Hormone replacement therapy is known to lower the risk of osteoporosis, especially in women with premature ovarian failure and the risk of osteoporotic-related fractures. They decrease the rate of bone mass density loss and are effective in lowering the rates of hip, vertebral and non-vertebral fractures in postmenopausal women.
They also ameliorate the vasomotor symptoms, urogenital symptoms and mood symptoms of menopause. Hormone replacement therapy use after more than 10 years of menopause is not recommended due to the increased risk of cardiovascular disease.
Parathyroid hormone and calcitonin can be also used for the secondary prevention of osteoporotic fractures in postmenopausal women. Their efficacy is inferior compared to the previous interventions, but they can be used as adjunctive therapy.
Denosumab was recently approved by the FDA for the prevention of osteoporotic-related fractures and the treatment of osteoporosis. It reduces the risk of vertebral and non-vertebral fractures in addition to lowering the risk of hip fractures. Denosumab also increases the bone mass density at the lumbar spine and hip.

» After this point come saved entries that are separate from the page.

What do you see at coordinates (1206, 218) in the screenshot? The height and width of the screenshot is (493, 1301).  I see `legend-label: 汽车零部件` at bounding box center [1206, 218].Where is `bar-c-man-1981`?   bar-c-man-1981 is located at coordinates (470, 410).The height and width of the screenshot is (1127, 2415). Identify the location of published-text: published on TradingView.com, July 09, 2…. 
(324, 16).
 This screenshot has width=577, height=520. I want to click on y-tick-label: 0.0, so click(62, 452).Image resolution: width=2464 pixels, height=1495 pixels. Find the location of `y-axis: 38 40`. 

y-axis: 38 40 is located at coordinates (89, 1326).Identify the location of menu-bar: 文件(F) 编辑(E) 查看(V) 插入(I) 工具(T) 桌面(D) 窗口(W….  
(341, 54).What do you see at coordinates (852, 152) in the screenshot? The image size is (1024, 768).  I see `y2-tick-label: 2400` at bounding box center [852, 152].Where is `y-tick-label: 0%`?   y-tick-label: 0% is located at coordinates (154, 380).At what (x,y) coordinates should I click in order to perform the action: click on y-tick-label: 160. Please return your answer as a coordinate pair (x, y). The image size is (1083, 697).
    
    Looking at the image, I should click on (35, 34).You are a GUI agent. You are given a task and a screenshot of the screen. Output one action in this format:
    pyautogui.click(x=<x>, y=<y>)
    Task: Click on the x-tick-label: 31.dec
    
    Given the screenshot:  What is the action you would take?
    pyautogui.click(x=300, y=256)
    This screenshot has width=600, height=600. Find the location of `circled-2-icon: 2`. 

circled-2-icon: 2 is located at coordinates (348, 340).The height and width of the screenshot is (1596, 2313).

The main side effects of denosumab are gastrointestinal irritation, dermatitis, limb and back pain, headache and hypercholesterolemia. Because bisphosphonates are very efficacious and considerably cheaper than this option, they remain the first-line therapy for osteoporosis in postmenopausal women. Denosumab has the advantage of being administered only once every six months, but the cost-effectiveness of the drug and the similar efficacy to bisphosphonates makes it a second-line therapy that should be used only in very high-risk patients.